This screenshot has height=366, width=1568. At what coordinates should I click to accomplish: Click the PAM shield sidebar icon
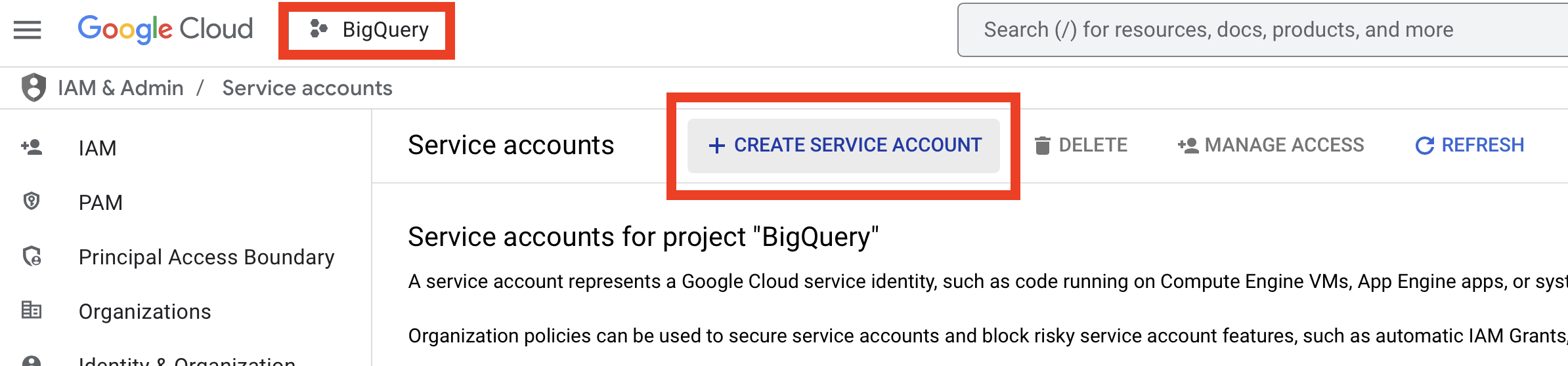tap(32, 201)
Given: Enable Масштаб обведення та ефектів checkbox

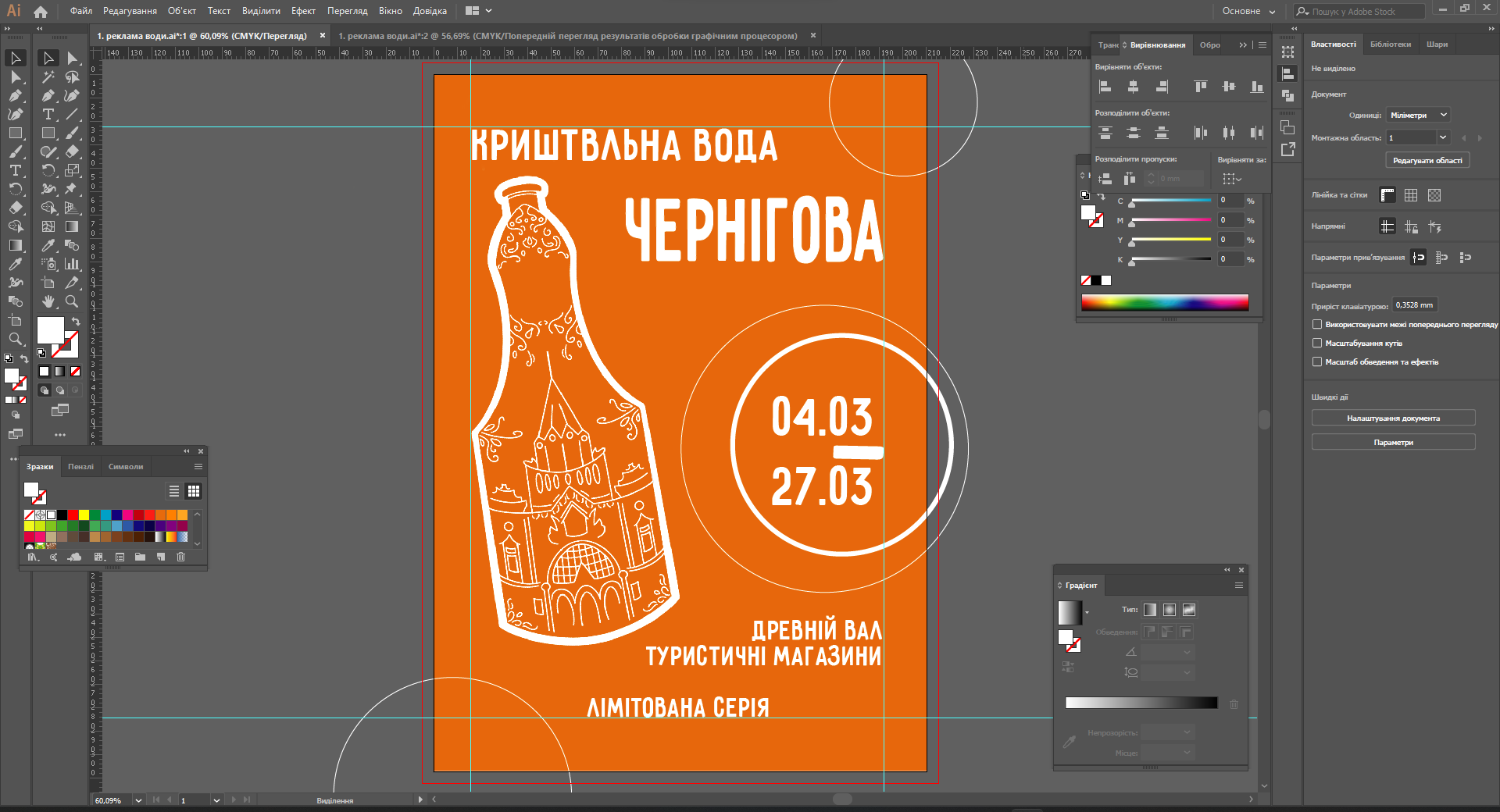Looking at the screenshot, I should tap(1317, 361).
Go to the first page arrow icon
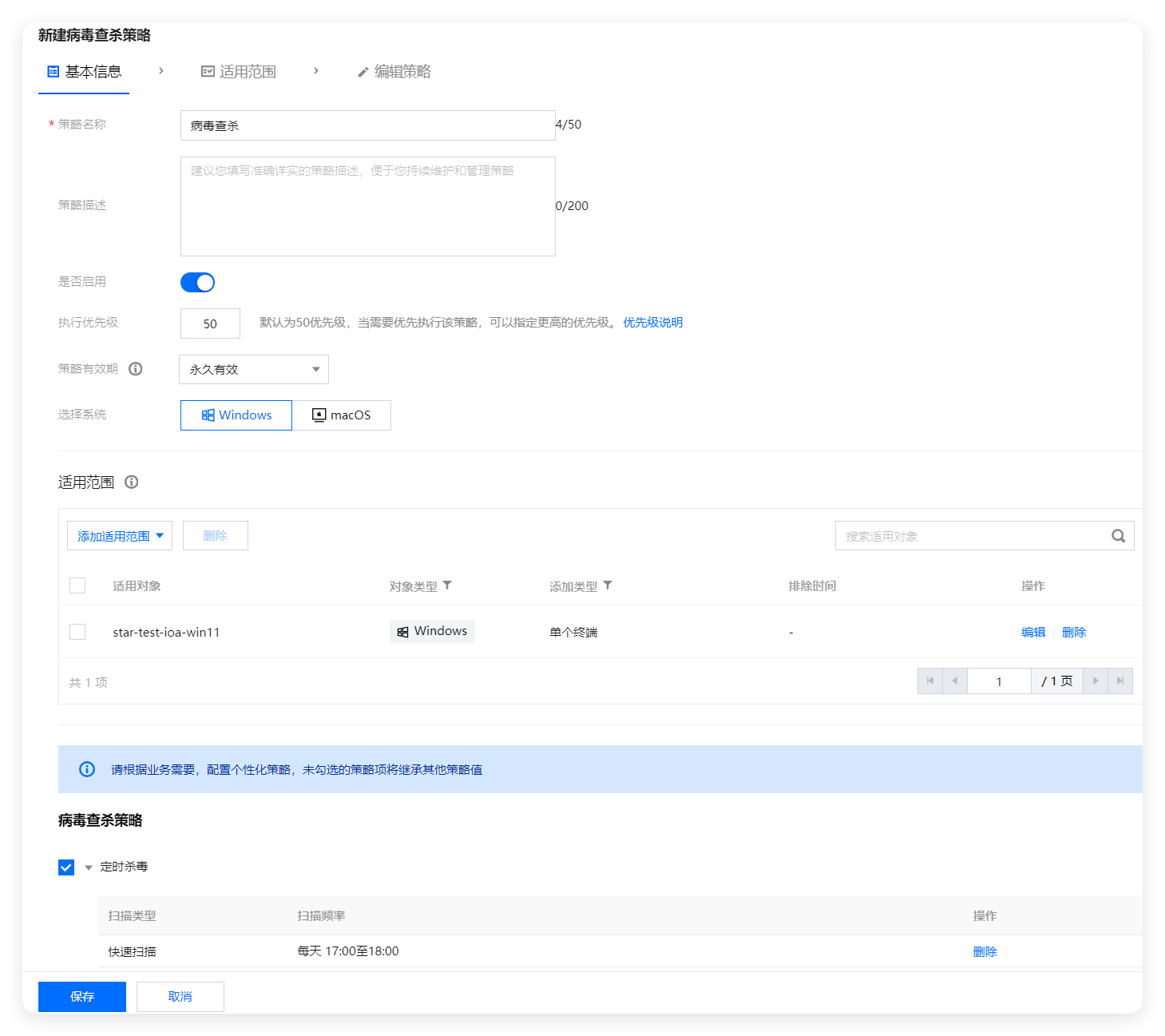The width and height of the screenshot is (1165, 1036). point(930,681)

§ **The problem**:
Without any pictures, print the whole listing again exactly as it stands.

§ **Result of this exercise**:
This screenshot has height=366, width=1568. At what coordinates should I click to accomplish: Click the PAM shield sidebar icon
tap(32, 201)
Given: Enable Масштаб обведення та ефектів checkbox

Looking at the screenshot, I should tap(1317, 361).
Go to the first page arrow icon
The width and height of the screenshot is (1165, 1036). point(930,681)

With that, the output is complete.